TASK TO COMPLETE.
Would you please return the lines of the entries below starting at the line that has "Click the f(x) formula icon" and ending at the line that has "Task: Toggle the library sidebar panel icon", both included, exactly as they are?

Records from a collection.
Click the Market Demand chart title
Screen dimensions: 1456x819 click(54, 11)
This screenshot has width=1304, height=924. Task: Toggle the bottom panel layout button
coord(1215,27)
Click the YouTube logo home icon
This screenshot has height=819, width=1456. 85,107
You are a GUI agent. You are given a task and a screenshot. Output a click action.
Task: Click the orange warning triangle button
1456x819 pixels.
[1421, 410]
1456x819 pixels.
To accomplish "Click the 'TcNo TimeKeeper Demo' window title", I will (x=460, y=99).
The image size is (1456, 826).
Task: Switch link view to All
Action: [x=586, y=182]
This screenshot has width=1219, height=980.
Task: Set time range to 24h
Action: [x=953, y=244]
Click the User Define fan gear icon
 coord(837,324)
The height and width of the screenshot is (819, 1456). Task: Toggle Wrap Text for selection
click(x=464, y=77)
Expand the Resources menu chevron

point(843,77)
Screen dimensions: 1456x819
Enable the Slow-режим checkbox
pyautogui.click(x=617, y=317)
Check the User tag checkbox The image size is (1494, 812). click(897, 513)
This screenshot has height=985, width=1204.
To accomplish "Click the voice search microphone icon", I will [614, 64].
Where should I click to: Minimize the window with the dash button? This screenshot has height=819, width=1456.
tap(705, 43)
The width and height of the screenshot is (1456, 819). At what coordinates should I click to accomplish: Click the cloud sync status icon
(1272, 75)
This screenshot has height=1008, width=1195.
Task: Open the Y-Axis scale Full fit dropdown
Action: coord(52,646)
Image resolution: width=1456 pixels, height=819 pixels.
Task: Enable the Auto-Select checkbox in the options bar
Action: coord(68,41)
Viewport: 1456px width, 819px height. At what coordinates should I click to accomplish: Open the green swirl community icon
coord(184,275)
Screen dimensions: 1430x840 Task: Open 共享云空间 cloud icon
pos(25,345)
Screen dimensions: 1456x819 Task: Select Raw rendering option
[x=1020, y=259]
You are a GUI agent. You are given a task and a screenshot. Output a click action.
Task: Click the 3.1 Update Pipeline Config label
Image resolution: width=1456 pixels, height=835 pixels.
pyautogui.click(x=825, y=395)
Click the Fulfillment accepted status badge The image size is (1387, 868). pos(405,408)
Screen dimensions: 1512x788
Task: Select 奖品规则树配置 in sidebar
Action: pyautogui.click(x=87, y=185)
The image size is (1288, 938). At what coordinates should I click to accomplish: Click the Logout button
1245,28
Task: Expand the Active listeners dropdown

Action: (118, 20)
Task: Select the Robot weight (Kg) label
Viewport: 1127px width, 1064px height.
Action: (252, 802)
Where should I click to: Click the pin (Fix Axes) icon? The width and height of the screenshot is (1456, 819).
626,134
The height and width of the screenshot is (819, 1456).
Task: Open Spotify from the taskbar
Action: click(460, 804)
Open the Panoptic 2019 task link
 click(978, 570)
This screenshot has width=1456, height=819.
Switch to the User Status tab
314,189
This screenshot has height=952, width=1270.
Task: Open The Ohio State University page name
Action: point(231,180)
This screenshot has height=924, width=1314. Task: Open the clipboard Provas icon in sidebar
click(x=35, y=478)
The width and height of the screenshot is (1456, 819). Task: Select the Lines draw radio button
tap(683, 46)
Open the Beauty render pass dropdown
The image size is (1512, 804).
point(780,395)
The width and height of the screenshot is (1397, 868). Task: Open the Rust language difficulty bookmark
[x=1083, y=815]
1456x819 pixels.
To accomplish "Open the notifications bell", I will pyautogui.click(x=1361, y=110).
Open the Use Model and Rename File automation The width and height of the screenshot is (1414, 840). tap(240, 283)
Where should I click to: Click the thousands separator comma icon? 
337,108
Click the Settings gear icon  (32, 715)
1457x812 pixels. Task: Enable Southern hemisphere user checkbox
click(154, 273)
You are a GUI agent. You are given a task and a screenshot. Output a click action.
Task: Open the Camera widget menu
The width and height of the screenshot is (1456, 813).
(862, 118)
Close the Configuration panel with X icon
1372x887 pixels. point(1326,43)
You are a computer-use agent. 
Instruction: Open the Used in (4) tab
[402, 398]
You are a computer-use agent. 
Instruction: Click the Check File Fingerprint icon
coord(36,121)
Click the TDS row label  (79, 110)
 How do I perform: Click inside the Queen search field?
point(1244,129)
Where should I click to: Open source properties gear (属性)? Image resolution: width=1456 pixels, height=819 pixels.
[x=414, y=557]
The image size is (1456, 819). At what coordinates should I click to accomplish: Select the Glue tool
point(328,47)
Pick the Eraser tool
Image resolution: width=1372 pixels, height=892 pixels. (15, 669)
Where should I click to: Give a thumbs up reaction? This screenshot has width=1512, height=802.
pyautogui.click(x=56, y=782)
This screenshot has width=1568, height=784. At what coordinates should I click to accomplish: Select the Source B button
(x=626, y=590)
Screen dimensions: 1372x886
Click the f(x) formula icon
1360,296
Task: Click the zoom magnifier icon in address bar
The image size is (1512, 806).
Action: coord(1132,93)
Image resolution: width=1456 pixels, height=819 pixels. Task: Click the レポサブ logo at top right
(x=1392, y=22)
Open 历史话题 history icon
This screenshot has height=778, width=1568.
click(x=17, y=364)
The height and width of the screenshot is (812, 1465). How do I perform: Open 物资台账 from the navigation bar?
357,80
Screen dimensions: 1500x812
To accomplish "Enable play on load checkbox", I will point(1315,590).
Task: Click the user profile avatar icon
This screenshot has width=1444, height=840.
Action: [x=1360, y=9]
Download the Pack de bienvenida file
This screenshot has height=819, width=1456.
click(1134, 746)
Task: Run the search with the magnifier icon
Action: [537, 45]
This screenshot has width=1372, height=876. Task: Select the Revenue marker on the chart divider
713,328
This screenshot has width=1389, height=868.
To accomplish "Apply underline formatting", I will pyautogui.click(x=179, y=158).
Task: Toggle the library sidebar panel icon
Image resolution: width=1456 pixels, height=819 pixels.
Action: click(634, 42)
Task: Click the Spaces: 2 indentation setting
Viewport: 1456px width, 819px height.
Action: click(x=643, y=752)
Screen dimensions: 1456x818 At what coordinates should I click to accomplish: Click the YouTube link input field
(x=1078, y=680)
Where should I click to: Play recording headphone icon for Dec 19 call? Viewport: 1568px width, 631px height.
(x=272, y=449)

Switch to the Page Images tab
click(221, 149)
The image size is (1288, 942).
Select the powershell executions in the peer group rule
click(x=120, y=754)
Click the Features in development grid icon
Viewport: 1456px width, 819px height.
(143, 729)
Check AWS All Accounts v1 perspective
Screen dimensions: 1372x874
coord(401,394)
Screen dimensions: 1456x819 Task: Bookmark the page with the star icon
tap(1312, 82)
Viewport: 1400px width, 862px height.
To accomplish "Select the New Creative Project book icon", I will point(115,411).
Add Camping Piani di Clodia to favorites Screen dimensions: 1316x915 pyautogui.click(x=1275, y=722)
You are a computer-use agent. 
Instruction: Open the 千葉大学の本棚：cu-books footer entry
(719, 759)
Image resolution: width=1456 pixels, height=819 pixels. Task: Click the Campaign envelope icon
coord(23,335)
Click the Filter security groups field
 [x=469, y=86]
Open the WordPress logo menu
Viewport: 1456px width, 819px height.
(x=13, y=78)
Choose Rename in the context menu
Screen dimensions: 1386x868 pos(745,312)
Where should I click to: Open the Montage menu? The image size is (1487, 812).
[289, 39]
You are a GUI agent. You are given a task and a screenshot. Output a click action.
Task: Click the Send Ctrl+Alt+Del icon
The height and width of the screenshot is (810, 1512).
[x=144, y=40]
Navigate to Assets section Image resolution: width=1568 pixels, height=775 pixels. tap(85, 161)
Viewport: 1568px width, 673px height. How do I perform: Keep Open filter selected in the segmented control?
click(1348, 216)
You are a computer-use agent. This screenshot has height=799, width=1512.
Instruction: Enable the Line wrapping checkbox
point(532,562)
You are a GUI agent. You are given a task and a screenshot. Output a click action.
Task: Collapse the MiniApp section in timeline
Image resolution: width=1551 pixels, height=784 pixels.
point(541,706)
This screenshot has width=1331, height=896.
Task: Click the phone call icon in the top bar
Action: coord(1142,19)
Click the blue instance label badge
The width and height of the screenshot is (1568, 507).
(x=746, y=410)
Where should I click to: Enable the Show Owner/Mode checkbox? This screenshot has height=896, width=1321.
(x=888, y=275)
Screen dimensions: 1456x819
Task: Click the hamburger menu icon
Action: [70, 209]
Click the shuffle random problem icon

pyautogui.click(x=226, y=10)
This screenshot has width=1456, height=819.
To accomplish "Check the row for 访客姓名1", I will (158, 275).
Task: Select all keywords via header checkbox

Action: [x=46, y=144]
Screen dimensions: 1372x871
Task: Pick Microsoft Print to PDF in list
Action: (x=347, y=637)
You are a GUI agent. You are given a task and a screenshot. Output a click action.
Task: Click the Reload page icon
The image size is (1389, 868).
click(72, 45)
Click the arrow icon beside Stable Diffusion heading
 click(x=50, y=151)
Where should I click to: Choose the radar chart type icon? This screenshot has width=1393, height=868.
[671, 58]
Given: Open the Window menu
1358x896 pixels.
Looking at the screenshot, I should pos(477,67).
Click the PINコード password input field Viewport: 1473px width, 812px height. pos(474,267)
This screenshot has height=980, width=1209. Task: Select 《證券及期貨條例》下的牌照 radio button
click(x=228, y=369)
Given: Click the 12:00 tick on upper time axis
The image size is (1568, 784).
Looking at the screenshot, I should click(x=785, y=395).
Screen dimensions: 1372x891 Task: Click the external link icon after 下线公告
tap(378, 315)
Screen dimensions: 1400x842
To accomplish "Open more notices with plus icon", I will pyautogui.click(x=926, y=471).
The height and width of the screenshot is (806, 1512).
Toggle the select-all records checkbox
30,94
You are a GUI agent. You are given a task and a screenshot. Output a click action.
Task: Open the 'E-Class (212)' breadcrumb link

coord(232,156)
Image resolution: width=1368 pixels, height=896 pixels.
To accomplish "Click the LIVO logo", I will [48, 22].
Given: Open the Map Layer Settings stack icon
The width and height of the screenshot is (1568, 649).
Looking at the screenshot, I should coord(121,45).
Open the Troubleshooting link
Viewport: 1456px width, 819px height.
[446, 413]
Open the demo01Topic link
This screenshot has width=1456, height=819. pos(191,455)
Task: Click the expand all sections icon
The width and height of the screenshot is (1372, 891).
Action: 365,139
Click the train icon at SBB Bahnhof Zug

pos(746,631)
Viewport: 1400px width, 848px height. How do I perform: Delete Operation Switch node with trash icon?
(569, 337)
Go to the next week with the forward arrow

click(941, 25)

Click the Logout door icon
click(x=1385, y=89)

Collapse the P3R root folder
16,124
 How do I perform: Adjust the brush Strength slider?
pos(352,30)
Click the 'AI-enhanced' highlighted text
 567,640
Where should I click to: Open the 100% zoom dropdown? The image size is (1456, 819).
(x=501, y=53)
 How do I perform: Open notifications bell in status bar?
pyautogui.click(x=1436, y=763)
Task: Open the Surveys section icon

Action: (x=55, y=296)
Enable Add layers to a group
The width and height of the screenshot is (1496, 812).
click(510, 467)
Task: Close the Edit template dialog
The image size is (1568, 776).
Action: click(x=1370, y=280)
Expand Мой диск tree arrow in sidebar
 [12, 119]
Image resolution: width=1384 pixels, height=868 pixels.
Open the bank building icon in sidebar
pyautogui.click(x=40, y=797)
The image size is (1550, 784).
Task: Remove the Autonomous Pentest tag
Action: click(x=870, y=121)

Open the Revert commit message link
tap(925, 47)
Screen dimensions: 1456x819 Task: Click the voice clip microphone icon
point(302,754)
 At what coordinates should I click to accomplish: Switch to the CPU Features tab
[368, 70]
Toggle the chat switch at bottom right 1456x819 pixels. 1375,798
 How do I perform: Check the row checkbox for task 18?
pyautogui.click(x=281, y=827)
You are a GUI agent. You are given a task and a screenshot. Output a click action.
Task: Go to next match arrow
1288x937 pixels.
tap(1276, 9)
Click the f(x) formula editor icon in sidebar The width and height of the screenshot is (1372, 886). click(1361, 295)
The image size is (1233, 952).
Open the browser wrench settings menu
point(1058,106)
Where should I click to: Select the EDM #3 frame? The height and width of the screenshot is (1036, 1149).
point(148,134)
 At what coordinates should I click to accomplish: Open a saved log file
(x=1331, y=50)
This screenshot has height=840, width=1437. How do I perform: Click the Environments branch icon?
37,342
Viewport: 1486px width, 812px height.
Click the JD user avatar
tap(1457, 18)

ANSWER BOX.
Click the f(x) formula icon
1360,296
Task: Click the zoom magnifier icon in address bar
The image size is (1512, 806).
Action: coord(1132,93)
Image resolution: width=1456 pixels, height=819 pixels. Task: Click the レポサブ logo at top right
(x=1392, y=22)
Open 历史话题 history icon
This screenshot has height=778, width=1568.
click(x=17, y=364)
The height and width of the screenshot is (812, 1465). How do I perform: Open 物资台账 from the navigation bar?
357,80
Screen dimensions: 1500x812
To accomplish "Enable play on load checkbox", I will point(1315,590).
Task: Click the user profile avatar icon
This screenshot has width=1444, height=840.
Action: [x=1360, y=9]
Download the Pack de bienvenida file
This screenshot has height=819, width=1456.
click(1134, 746)
Task: Run the search with the magnifier icon
Action: [537, 45]
This screenshot has width=1372, height=876. Task: Select the Revenue marker on the chart divider
713,328
This screenshot has width=1389, height=868.
To accomplish "Apply underline formatting", I will pyautogui.click(x=179, y=158).
Task: Toggle the library sidebar panel icon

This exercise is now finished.